A partir da década de oitenta, porém, começam a surgir os primeiros prédios, as residências em apartamentos, como tentativa de verticalização, como aconteceu com muitas cidades brasileiras de porte médio e grande. Vários edifícios residenciais foram construídos e dão o toque de modernidade e beleza à nossa polis. Todavia, a verticalização não prosperou, ao menos com o dinamismo que se esperava. Constata-se que a opção do feirense, ao menos a tendência histórica da cidade, é pela horizontalidade. Haja vista o crescimento e expansão dos condomínios residenciais de casas, que prosperam em todas as direções da cidade, atendendo ao gosto de todas as classes sociais.

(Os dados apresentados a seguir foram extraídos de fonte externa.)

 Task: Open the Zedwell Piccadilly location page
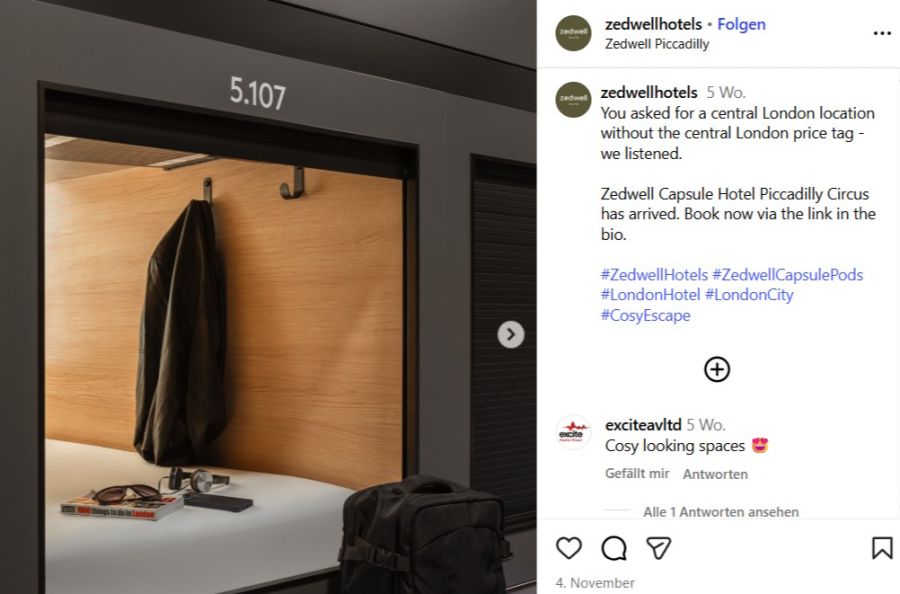click(657, 44)
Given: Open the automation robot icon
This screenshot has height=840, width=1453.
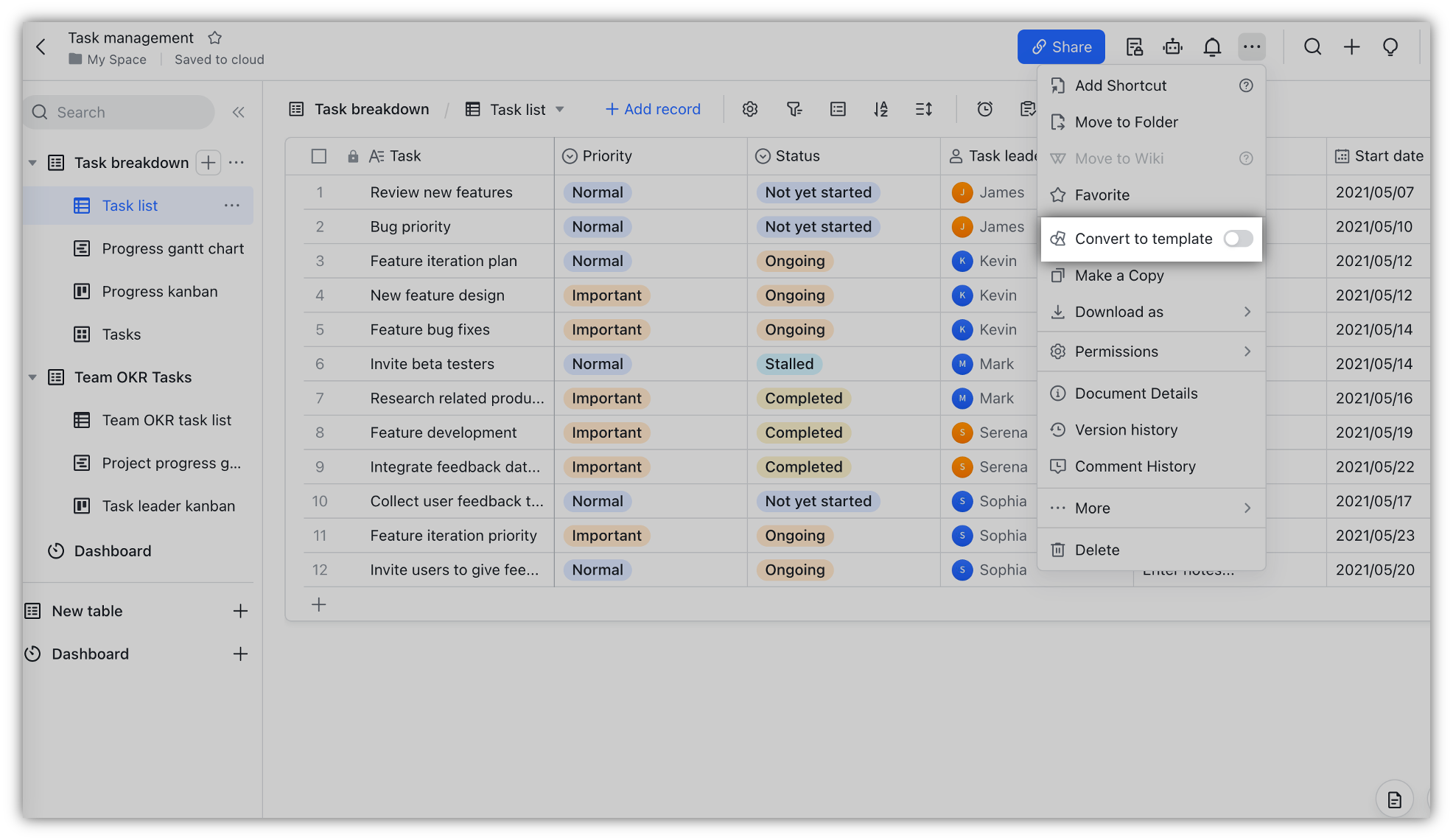Looking at the screenshot, I should [x=1172, y=47].

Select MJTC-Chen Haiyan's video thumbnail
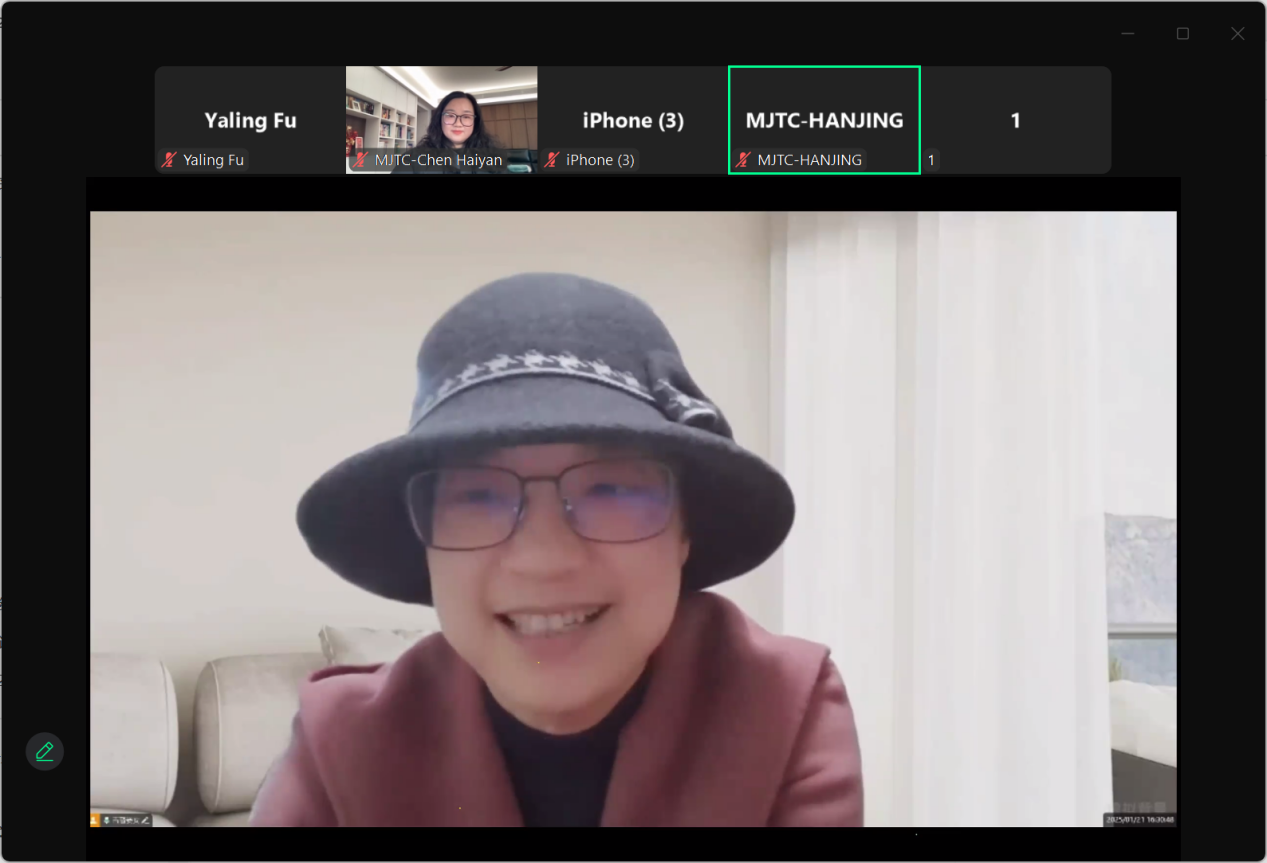tap(441, 110)
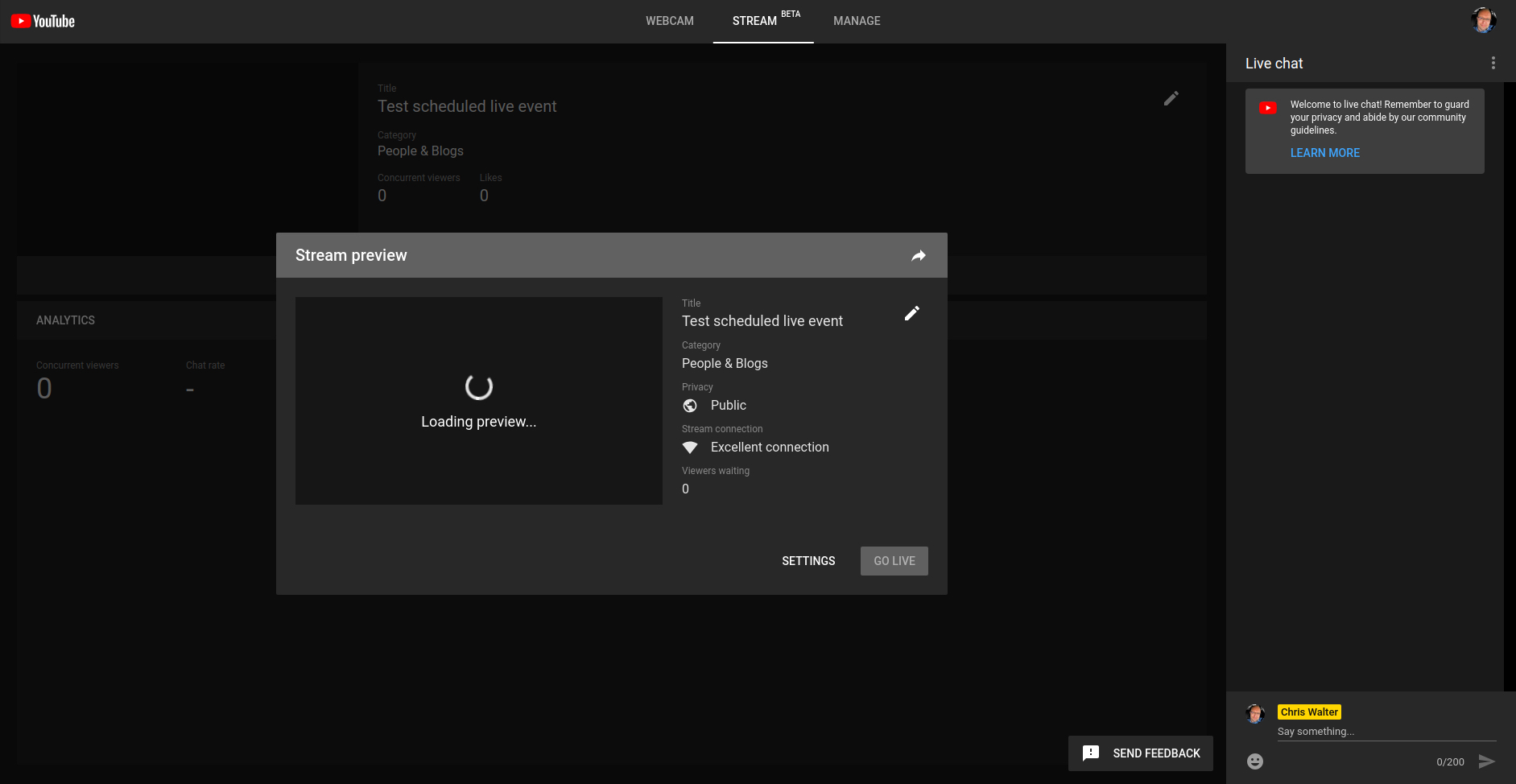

Convenhamos, isso é evolução, sabedoria, amadurecimento de um povo, porquanto a residência em condomínio fechado de casas oferece, indubitavelmente, condições mais amplas para obtenção de melhor qualidade de vida com privacidade, segurança, conforto, convivência humana, lazer e felicidade. Se saber viver é saber morar, a opção pela horizontalidade está correta, o povo feirense está no caminho.